Tunis are "red-heads" with red-gold faces and legs and ivory-colored fleece, matching the red rock of the Utah scenery perfectly. A pair of Tunis sheep were imported to the US in the late 1700s from Tunisia as a gift to George Washington from the Bey of Tunis. By the late 18th / early 19th century a recognizable breed emerged and lived in six southern states. The breed were almost entirely wiped out during the Civil War. The sheep pictured here descend from the survivors, a single flock in South Carolina. They are currently on the Livestock Conservancy watch list. We visited five days from shearing day so the sheep are all wonderfully shaggy. Below is a mixed group of ladies with the Tunis on the right with the smaller red head. And you can see the vigilant alpaca on the left.
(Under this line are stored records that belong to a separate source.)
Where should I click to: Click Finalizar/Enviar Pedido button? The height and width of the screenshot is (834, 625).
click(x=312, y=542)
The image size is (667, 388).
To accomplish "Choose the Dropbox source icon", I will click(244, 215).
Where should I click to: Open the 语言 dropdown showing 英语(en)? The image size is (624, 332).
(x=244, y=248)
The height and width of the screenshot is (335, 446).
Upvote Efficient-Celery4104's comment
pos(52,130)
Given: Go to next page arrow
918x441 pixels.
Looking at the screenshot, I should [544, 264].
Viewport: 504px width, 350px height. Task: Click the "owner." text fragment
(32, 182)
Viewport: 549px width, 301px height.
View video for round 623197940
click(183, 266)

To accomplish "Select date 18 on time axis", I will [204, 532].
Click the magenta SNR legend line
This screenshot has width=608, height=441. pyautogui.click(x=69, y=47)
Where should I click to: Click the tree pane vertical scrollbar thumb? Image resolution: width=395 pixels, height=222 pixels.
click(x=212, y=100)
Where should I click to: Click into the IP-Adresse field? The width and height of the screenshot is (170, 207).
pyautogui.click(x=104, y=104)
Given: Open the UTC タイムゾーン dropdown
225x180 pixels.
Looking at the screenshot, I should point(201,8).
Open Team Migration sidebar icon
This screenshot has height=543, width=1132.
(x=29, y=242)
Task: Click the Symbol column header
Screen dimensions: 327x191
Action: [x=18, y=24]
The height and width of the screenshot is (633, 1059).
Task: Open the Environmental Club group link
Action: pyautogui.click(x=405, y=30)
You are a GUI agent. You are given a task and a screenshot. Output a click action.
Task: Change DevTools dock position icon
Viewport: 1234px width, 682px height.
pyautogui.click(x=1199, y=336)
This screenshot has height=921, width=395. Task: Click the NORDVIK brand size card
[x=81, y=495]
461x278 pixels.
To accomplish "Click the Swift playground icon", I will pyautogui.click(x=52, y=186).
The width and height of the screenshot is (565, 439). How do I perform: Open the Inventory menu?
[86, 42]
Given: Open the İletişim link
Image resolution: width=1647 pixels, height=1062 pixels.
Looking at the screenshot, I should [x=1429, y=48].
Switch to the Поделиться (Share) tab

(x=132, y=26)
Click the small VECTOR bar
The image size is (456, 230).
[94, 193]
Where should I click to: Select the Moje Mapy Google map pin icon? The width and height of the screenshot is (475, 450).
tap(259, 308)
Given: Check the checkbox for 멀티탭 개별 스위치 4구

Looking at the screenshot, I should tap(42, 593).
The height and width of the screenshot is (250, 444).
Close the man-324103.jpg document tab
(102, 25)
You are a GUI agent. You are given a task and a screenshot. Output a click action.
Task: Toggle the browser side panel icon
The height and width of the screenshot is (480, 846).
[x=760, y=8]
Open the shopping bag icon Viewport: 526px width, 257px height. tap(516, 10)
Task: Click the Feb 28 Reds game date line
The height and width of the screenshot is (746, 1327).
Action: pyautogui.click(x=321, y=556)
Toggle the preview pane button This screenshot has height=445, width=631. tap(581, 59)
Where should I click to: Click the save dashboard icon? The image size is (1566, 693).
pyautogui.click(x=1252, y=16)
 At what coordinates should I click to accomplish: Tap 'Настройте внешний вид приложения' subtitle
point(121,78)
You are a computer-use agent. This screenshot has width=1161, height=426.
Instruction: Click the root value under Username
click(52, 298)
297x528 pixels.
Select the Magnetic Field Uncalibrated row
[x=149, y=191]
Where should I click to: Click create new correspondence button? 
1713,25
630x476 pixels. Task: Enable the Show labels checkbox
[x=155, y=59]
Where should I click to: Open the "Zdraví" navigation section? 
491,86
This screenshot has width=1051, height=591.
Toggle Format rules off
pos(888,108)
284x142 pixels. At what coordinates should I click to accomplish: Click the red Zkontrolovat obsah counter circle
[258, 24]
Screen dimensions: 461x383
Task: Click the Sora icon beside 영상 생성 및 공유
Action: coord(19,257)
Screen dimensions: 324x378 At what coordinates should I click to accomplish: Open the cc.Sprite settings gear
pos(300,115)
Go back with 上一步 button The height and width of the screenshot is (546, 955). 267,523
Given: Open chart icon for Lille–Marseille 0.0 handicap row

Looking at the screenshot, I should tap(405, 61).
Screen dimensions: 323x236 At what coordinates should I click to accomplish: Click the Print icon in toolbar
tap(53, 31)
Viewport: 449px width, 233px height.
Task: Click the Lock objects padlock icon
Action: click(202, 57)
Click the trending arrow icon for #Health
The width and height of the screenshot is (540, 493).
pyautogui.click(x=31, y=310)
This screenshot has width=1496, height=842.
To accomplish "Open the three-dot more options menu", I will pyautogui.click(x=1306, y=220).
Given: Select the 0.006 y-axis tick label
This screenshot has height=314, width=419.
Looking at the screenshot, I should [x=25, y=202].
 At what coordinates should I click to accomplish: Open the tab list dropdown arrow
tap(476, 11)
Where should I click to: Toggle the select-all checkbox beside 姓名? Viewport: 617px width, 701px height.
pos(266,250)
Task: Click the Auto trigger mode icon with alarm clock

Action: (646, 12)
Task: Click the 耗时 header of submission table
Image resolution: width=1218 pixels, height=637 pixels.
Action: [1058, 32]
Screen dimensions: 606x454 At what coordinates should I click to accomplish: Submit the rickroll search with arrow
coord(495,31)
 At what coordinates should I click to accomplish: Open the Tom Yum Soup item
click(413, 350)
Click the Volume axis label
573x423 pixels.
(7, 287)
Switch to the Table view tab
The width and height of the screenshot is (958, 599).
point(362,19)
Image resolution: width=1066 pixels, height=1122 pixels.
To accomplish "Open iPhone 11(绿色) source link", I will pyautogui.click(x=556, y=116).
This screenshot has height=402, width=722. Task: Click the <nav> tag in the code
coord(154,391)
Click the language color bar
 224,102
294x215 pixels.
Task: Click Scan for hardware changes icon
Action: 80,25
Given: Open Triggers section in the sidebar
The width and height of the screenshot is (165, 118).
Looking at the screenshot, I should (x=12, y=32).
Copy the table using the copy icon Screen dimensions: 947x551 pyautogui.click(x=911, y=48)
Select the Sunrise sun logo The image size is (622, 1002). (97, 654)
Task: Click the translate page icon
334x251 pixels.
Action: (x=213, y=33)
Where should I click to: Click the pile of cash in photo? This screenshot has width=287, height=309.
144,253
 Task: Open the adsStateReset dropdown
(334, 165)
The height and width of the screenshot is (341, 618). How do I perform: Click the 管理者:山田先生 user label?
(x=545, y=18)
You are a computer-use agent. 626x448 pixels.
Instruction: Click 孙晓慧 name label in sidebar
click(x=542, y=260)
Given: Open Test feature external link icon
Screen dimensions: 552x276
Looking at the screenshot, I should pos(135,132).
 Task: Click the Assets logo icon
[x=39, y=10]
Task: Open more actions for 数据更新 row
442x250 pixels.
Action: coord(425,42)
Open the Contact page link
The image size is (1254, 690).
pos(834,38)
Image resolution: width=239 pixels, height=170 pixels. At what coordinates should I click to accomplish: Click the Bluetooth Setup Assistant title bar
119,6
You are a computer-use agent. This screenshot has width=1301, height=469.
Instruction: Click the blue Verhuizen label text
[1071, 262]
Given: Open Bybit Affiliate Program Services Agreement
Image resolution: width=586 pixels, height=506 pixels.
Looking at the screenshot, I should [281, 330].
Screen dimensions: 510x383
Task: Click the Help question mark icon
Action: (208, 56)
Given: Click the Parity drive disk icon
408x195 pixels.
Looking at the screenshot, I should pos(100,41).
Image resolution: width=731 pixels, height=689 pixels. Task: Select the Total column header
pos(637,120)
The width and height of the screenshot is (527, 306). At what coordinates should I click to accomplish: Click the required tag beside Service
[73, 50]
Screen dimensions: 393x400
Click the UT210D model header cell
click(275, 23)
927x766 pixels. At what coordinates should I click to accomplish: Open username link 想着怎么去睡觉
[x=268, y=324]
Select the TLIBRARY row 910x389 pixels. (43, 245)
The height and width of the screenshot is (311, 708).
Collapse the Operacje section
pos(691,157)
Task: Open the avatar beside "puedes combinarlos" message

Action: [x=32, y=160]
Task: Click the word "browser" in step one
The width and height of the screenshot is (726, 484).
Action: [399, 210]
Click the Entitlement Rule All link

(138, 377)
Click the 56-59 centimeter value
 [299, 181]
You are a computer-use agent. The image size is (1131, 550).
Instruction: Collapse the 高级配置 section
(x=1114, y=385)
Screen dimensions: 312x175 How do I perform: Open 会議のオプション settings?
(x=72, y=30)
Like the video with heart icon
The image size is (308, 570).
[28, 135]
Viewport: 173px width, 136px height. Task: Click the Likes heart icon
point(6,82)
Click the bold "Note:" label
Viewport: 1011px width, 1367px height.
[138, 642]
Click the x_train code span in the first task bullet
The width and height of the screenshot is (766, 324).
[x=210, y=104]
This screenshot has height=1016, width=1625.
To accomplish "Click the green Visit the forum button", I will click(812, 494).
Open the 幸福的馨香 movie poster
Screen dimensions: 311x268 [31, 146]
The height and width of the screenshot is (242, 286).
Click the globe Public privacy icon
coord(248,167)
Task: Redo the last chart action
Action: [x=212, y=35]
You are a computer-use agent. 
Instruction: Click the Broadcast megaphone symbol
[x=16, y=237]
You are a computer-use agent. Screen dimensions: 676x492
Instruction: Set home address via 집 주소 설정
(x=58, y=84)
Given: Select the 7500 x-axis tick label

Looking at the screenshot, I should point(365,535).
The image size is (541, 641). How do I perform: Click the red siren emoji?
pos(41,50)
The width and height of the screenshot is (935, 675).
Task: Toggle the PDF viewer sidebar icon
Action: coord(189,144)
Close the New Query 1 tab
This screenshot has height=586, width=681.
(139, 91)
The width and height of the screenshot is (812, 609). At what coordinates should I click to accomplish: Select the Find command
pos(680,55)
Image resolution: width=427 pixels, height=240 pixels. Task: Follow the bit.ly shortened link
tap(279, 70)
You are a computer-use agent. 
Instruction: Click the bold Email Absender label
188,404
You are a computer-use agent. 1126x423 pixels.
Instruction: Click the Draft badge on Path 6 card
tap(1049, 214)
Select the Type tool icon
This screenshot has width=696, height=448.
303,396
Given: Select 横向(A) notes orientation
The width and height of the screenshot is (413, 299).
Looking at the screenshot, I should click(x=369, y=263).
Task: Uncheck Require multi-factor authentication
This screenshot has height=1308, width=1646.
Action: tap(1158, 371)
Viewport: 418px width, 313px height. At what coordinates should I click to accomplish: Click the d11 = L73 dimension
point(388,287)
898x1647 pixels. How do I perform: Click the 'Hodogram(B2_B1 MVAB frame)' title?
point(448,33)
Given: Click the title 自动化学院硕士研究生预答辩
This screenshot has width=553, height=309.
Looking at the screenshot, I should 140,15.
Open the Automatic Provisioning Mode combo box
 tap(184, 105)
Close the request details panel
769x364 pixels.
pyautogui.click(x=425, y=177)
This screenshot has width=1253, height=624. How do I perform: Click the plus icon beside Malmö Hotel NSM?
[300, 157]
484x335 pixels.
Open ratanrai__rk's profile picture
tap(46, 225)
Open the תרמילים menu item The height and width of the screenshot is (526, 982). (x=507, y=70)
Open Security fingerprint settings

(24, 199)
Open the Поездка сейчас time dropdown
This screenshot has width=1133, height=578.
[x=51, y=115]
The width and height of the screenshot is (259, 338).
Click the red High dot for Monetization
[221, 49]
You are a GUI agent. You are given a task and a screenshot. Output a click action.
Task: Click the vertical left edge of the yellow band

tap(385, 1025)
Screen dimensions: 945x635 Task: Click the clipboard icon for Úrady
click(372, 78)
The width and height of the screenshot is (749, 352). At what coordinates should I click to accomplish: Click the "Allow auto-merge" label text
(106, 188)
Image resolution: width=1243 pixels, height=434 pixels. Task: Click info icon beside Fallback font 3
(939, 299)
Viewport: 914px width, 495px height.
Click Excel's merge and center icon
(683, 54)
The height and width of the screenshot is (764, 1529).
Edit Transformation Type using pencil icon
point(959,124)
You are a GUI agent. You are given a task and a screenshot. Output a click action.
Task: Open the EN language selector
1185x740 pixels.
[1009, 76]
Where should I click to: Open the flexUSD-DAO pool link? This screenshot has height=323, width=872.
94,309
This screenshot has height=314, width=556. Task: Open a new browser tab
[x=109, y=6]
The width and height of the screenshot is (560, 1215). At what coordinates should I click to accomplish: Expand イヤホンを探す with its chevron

Cunnington Farms has an extremely informative website if you'd like to read more. Potential purchasers are given an option to stay on the farm to see which sheep suit which has me day-dreaming again of being a farmer, see my earlier article: Dreams of an alpaca farm  One day perhaps! I've put a few more photos on a Cunnington Farms Sheep Pinterest Board if you want to see more sheep.

4 comments:

Mary wojtowicz said...

Eek did I post this or not??
We had sheep in our field yesterday!sadly not for their wool.
They went to market today! Shame" xmx

Helen said...

Really interesting post - I love the sheep poking his head through the gate! x

Tamara said...

Yes - the main product of sheep is their meat. I bet you enjoyed seeing them in your field while they were there though mum.

Tamara said...

Thank you Helen. I have so much to learn about sheep!!